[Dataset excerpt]

-- begin --

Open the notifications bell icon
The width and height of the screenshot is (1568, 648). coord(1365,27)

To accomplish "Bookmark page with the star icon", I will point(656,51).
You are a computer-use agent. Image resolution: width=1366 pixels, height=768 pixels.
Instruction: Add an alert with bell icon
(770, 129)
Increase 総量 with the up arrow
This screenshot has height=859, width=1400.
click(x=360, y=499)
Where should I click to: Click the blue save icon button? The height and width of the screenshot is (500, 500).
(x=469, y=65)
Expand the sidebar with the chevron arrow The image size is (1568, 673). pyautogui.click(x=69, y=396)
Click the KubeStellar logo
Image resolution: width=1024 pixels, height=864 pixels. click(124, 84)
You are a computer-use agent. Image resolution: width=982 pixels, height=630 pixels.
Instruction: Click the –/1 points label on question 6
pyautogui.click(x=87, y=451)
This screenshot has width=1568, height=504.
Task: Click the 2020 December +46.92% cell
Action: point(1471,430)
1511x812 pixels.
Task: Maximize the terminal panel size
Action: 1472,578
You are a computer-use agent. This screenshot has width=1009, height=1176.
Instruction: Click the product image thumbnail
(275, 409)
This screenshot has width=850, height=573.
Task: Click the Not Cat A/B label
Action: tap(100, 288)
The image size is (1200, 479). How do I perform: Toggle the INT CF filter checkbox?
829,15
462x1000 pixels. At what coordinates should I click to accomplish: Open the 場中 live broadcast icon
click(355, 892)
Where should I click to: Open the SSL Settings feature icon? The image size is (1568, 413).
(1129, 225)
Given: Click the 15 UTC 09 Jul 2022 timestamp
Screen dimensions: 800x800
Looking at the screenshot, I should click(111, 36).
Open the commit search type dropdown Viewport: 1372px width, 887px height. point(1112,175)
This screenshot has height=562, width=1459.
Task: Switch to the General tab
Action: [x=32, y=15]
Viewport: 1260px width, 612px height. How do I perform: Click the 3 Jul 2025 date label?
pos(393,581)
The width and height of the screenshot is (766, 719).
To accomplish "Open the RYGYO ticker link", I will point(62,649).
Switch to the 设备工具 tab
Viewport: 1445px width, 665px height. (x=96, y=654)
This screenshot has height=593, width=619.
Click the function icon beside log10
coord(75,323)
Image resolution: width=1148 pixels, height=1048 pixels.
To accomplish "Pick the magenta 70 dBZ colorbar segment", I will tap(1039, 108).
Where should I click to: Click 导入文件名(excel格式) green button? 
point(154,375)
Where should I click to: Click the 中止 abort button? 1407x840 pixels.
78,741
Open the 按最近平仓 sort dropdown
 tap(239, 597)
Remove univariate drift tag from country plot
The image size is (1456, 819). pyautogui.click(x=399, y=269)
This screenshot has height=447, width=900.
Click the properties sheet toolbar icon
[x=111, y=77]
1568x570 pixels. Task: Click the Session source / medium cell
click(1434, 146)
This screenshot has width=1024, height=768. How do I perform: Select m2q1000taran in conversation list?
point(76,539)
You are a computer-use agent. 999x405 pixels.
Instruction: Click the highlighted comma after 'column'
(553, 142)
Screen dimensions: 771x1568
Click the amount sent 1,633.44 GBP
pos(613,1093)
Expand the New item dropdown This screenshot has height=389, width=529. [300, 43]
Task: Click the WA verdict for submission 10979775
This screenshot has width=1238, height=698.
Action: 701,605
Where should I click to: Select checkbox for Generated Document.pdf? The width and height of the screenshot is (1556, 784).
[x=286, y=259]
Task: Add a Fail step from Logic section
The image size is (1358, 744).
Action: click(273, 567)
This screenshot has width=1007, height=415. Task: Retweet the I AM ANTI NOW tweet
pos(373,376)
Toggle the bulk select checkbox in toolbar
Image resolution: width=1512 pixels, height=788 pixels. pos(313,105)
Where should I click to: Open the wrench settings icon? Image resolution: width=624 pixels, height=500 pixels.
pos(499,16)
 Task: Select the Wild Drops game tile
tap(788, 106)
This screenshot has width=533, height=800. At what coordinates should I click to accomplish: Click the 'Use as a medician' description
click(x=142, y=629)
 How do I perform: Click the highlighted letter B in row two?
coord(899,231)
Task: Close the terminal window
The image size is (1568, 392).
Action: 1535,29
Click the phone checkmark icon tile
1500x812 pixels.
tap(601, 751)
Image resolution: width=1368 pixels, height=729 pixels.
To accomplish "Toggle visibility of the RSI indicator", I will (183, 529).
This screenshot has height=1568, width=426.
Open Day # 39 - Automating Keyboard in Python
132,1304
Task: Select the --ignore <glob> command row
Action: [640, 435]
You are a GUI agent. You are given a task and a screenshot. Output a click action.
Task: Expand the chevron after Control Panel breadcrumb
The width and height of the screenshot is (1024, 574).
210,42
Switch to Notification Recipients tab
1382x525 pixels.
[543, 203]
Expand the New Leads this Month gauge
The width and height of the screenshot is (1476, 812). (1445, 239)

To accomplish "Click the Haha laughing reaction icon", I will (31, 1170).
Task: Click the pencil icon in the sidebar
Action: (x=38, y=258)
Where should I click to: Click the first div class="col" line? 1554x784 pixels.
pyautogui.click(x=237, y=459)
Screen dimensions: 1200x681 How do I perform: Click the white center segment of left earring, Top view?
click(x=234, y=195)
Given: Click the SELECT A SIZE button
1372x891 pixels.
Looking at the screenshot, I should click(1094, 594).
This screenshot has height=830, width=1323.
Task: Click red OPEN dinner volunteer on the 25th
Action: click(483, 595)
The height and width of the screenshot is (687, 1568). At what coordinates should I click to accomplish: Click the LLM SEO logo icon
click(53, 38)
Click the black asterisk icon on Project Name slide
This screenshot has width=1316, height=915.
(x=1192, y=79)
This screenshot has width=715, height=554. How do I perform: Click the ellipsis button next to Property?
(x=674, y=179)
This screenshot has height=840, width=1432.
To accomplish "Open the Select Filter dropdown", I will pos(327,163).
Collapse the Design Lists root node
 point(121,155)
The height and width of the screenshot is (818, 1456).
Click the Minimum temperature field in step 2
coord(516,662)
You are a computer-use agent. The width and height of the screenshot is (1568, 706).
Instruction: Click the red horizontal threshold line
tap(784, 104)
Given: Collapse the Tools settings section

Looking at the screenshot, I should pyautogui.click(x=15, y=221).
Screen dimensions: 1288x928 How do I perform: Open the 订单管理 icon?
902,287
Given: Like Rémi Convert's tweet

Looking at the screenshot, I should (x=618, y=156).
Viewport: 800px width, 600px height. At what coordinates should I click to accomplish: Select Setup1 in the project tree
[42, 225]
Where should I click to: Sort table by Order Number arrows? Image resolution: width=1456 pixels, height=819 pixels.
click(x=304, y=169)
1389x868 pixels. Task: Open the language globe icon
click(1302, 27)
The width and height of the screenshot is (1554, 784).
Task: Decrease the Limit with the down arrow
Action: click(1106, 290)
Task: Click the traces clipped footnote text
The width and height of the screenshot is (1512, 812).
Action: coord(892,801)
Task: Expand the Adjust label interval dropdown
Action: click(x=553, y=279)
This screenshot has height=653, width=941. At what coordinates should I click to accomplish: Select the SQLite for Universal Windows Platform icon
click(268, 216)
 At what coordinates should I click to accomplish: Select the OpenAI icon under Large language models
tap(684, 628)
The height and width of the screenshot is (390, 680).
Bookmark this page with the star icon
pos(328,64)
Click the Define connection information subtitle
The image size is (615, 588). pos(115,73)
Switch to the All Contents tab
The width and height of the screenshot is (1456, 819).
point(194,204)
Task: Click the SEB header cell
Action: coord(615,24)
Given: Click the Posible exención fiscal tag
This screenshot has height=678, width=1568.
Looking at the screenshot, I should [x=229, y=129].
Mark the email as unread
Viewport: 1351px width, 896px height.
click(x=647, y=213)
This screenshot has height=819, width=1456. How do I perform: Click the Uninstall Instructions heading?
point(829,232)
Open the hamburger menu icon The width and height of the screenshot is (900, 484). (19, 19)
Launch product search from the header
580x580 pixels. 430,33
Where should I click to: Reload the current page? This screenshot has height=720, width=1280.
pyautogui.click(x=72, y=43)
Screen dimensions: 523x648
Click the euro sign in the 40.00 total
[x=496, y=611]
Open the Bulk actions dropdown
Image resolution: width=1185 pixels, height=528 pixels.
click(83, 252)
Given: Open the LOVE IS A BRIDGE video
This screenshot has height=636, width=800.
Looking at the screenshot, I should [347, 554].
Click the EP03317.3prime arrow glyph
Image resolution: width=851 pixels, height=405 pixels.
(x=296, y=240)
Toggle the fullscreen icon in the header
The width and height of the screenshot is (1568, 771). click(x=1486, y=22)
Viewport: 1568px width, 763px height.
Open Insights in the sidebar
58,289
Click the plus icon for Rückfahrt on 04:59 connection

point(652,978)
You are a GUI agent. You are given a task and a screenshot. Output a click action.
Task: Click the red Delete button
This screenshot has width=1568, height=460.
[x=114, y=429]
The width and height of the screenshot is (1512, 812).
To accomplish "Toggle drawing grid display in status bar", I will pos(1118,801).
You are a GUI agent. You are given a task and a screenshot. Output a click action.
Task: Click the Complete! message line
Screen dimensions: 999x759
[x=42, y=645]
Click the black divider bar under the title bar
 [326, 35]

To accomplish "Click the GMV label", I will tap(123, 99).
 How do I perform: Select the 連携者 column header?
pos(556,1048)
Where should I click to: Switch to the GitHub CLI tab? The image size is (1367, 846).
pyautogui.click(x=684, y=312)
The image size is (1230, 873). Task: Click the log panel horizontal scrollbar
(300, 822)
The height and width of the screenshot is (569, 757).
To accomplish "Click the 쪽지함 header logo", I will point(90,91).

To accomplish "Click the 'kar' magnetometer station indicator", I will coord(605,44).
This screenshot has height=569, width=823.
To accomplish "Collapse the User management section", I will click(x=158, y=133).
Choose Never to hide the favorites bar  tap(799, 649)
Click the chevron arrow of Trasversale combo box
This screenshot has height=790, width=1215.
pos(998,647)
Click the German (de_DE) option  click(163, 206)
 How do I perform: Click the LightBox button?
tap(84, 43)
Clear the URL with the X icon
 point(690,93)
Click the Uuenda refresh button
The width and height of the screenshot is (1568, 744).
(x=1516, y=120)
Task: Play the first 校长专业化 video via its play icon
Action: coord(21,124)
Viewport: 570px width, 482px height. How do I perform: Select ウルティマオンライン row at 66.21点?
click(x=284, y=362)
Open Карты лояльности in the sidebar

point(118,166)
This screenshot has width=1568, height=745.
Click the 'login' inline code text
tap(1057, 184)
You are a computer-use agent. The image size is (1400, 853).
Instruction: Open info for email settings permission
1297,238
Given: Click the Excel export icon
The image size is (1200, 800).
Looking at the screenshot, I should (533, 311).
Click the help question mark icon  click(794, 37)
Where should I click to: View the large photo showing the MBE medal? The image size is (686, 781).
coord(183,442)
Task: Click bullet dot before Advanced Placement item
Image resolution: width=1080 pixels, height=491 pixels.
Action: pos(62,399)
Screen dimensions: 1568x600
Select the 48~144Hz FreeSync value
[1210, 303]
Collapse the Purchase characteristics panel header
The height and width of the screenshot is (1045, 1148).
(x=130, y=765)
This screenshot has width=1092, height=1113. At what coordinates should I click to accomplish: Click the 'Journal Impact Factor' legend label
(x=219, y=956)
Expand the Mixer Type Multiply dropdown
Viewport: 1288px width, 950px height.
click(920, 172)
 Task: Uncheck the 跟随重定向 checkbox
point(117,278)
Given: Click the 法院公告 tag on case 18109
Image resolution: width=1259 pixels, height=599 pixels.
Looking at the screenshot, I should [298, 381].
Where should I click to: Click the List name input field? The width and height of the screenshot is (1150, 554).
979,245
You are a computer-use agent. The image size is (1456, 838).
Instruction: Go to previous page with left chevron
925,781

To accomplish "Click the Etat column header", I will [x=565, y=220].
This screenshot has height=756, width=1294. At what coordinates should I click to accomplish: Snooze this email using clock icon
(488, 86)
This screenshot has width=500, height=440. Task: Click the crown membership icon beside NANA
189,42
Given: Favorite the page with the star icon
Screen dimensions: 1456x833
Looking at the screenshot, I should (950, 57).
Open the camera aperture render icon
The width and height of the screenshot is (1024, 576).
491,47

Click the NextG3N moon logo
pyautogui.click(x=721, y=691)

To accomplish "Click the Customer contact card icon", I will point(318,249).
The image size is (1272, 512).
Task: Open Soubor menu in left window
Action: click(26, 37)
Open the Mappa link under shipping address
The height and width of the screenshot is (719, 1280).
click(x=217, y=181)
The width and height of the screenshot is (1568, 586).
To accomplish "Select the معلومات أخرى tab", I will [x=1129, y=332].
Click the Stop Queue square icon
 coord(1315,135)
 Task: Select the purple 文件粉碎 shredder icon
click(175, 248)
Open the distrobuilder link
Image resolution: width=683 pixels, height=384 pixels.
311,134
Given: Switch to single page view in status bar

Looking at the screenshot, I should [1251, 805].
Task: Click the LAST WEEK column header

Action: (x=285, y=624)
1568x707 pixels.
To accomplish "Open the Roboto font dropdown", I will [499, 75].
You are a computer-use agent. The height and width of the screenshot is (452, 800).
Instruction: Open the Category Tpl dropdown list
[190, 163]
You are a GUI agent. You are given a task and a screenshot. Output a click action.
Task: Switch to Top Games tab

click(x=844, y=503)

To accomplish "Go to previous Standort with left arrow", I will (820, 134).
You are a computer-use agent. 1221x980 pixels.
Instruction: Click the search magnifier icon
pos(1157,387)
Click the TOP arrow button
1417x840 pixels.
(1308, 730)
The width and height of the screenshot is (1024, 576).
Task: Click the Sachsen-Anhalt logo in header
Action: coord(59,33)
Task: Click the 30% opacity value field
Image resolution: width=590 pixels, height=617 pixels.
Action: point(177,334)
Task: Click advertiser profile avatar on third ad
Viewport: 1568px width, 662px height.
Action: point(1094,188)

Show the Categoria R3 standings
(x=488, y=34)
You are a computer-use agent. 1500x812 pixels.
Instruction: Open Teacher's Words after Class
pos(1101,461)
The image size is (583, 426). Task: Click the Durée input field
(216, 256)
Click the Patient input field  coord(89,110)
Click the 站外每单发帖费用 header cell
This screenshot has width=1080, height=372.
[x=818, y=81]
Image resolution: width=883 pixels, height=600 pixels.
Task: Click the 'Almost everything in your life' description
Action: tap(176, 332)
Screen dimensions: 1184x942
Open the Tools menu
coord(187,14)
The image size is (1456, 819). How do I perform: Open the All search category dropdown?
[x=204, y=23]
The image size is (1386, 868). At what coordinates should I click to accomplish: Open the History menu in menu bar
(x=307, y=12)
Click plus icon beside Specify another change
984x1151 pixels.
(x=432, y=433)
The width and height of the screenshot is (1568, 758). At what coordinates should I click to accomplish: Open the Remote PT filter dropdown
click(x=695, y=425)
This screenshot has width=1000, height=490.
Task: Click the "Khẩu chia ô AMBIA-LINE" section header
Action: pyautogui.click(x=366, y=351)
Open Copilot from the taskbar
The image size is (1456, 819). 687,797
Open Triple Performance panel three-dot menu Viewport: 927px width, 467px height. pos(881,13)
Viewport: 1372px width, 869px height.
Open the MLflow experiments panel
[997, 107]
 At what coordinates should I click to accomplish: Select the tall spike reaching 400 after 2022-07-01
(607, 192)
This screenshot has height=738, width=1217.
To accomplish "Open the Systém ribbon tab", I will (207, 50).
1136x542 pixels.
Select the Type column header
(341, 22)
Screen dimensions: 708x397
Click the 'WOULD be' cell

-- end --

▸ INSTRUCTIONS TO FOLLOW
Transcribe the rows word for word, starting at the very first line and ending with the line that contains "Expand the sidebar".

▸ WORKED SOLUTION
Open the notifications bell icon
The width and height of the screenshot is (1568, 648). coord(1365,27)

To accomplish "Bookmark page with the star icon", I will point(656,51).
You are a computer-use agent. Image resolution: width=1366 pixels, height=768 pixels.
Instruction: Add an alert with bell icon
(770, 129)
Increase 総量 with the up arrow
This screenshot has height=859, width=1400.
click(x=360, y=499)
Where should I click to: Click the blue save icon button? The height and width of the screenshot is (500, 500).
(x=469, y=65)
Expand the sidebar with the chevron arrow The image size is (1568, 673). pyautogui.click(x=69, y=396)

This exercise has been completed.